Your answer must be the lines from the one containing "Click 'Traducir del inglés' translate link" through the last line of the records below, copied exactly, with the pictures left out.

Stored data entries
=-=-=-=-=
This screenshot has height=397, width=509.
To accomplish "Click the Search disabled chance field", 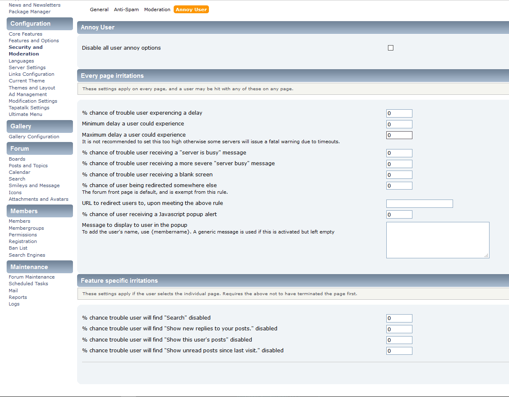I will click(399, 318).
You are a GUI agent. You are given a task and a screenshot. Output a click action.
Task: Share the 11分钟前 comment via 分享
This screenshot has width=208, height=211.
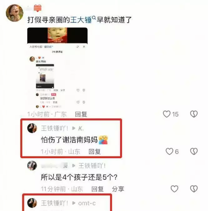(118, 189)
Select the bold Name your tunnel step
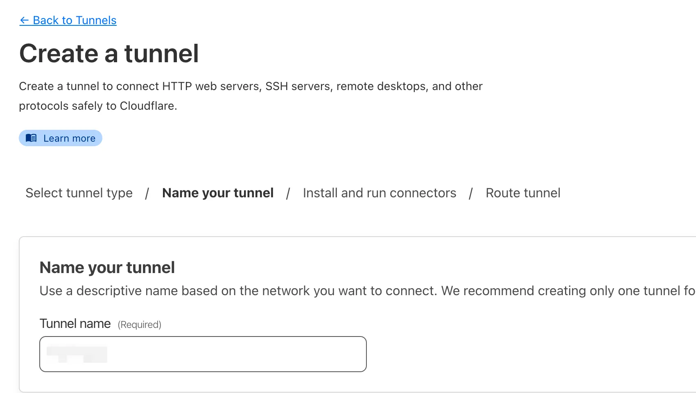This screenshot has width=696, height=393. click(x=218, y=193)
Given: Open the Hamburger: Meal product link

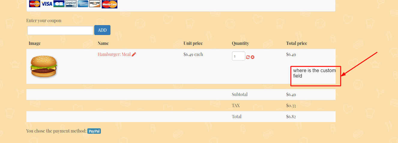Looking at the screenshot, I should 114,54.
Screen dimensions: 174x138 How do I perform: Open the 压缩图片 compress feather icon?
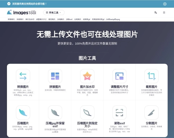click(23, 112)
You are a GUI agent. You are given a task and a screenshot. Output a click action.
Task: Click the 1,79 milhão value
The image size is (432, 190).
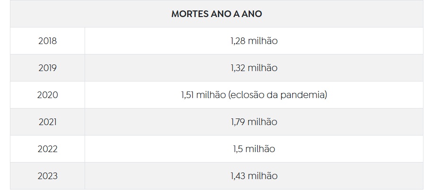coord(254,122)
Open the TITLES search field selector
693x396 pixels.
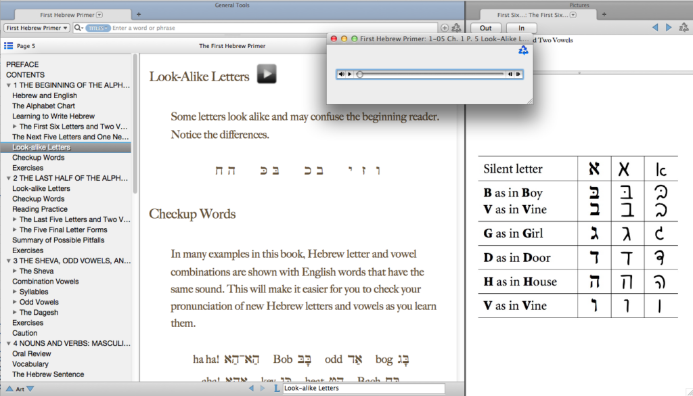(x=98, y=28)
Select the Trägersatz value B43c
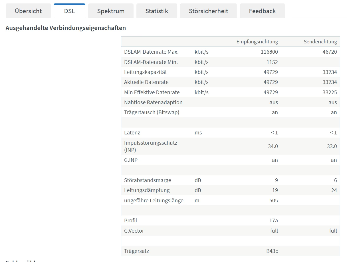 click(x=272, y=251)
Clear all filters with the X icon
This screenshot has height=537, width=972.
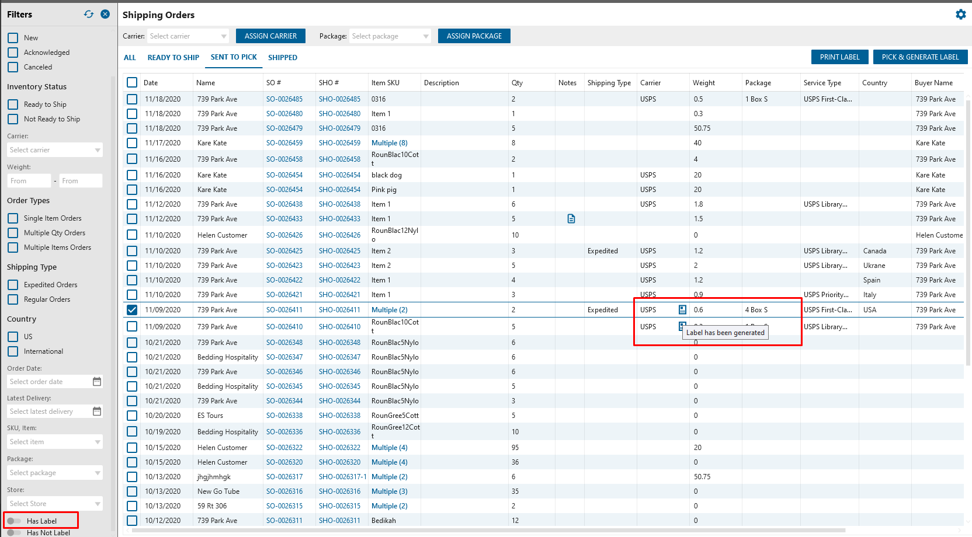[105, 14]
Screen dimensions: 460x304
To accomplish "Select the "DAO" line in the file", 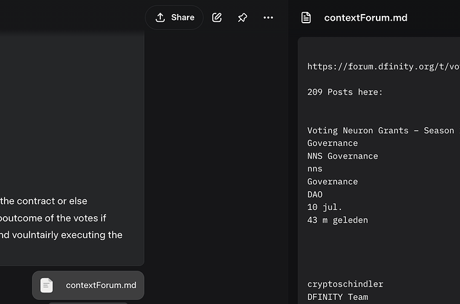I will point(315,194).
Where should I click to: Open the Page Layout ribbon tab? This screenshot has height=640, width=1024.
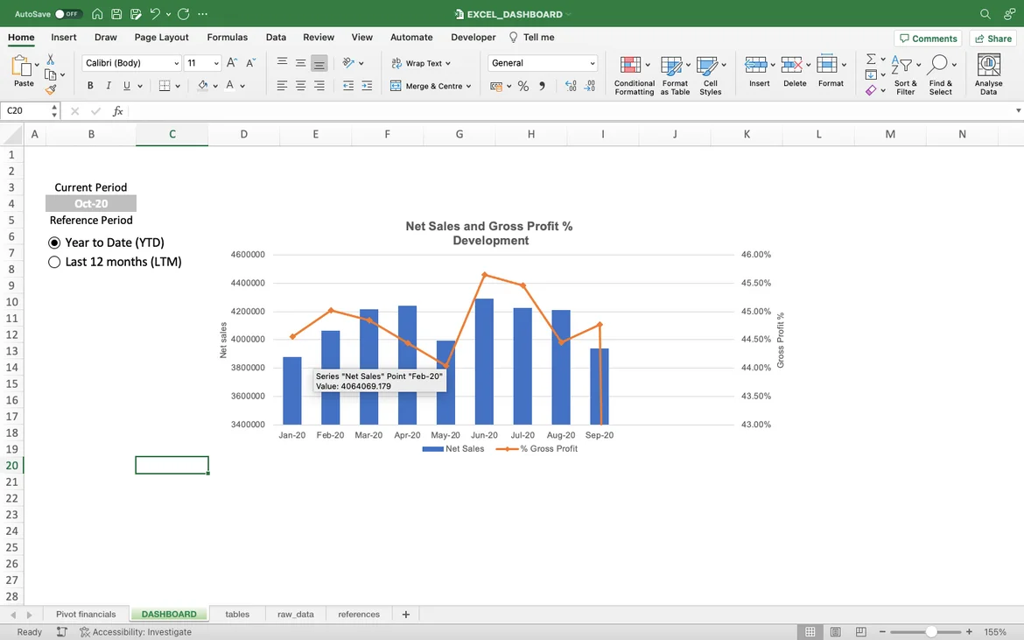161,38
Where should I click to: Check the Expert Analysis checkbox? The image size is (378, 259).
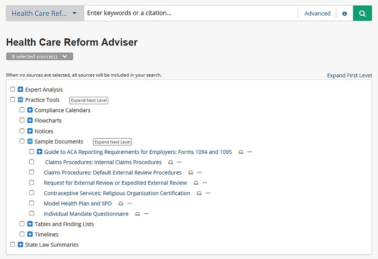click(13, 89)
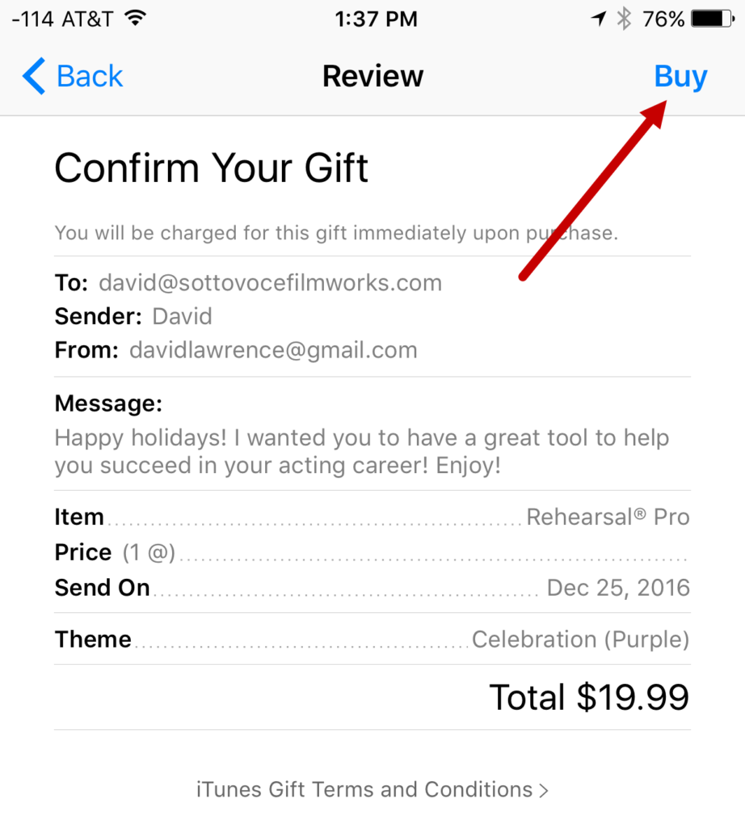
Task: Tap the Wi-Fi status icon
Action: click(136, 19)

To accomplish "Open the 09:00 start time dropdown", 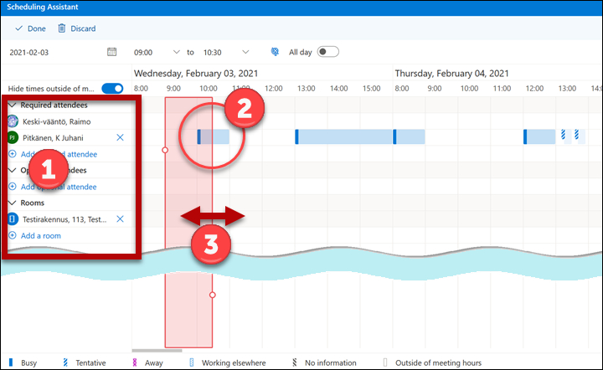I will 176,52.
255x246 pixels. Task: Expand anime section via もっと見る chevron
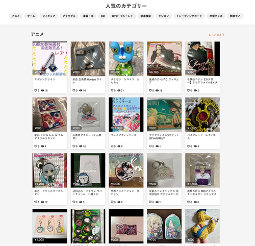[x=223, y=35]
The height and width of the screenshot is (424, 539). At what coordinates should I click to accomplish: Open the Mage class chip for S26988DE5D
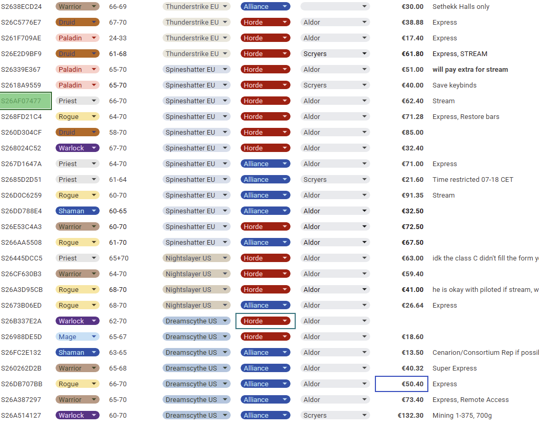78,336
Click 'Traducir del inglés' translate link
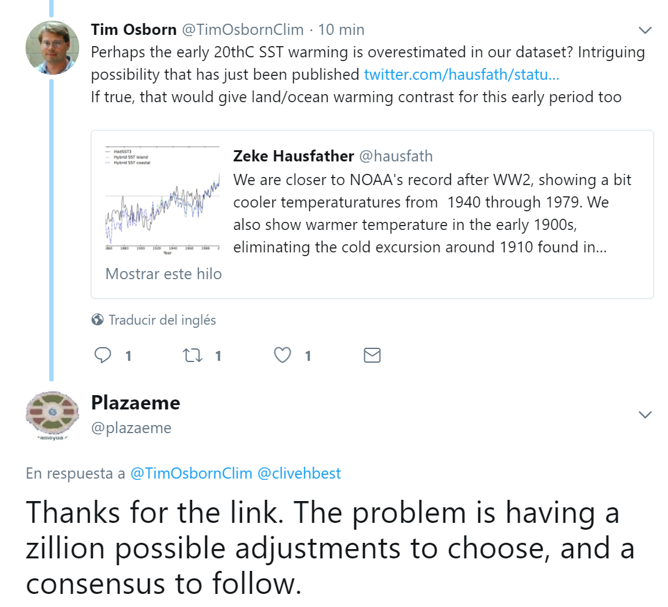Viewport: 668px width, 607px height. [162, 320]
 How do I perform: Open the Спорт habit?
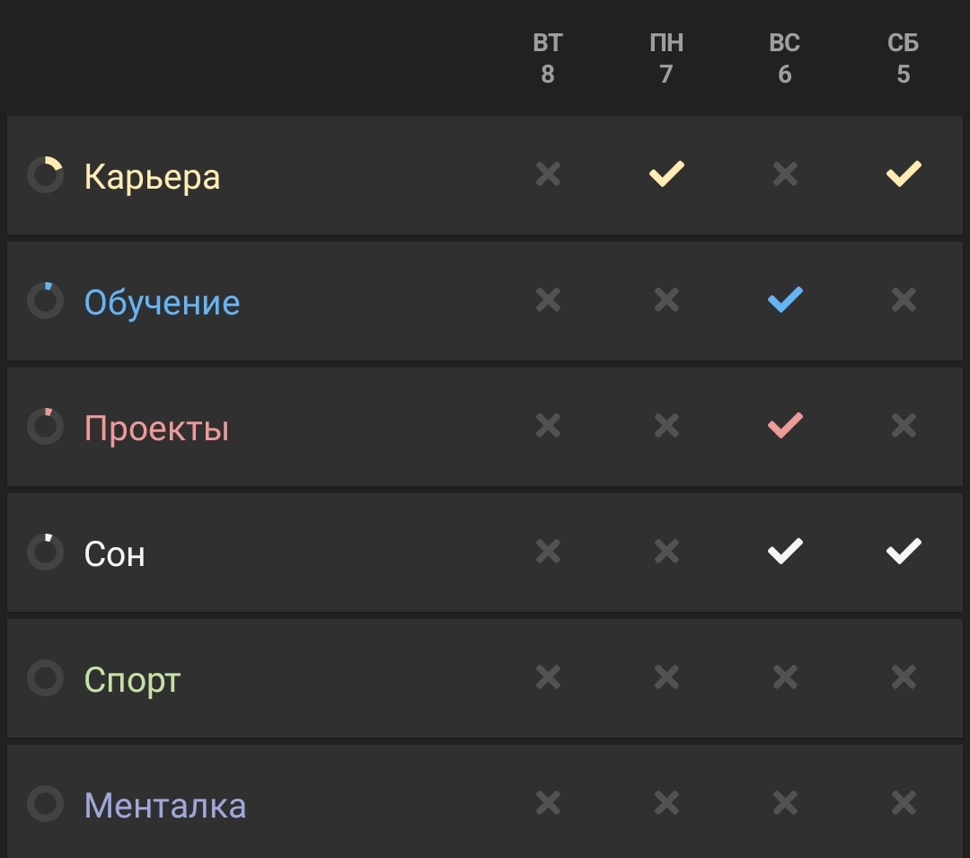132,680
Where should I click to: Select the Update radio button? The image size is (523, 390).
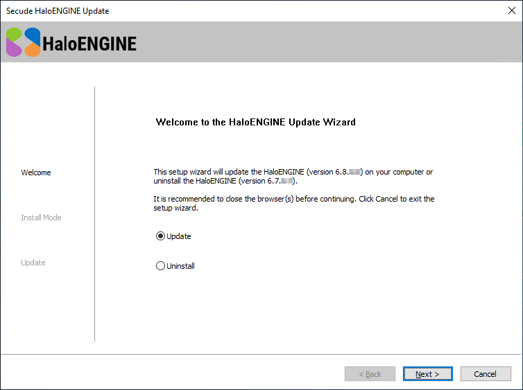click(161, 236)
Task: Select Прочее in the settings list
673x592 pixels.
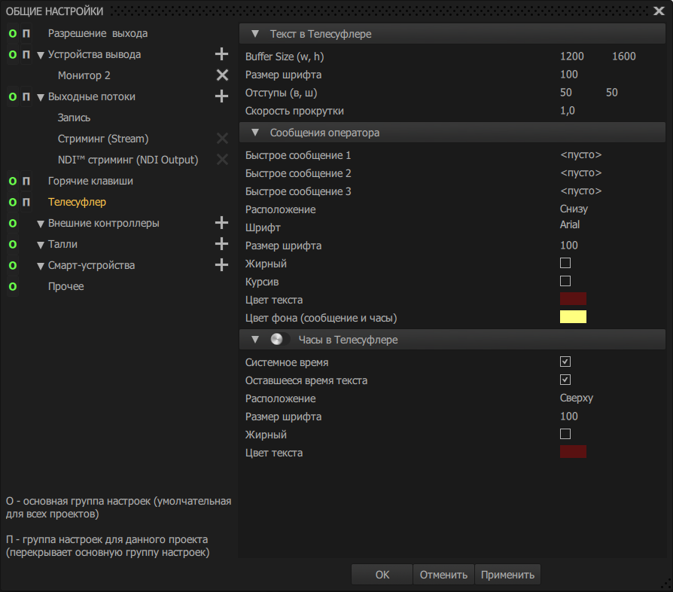Action: coord(66,287)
=-=-=-=-=
### RESULT OF THIS TASK
Click 'Traducir del inglés' translate link
Viewport: 668px width, 607px height. [162, 320]
 How do I perform: Open the Спорт habit?
132,680
Where should I click to: Select the Update radio button? The image size is (523, 390).
click(161, 236)
Task: Select Прочее in the settings list
673x592 pixels.
Action: coord(66,287)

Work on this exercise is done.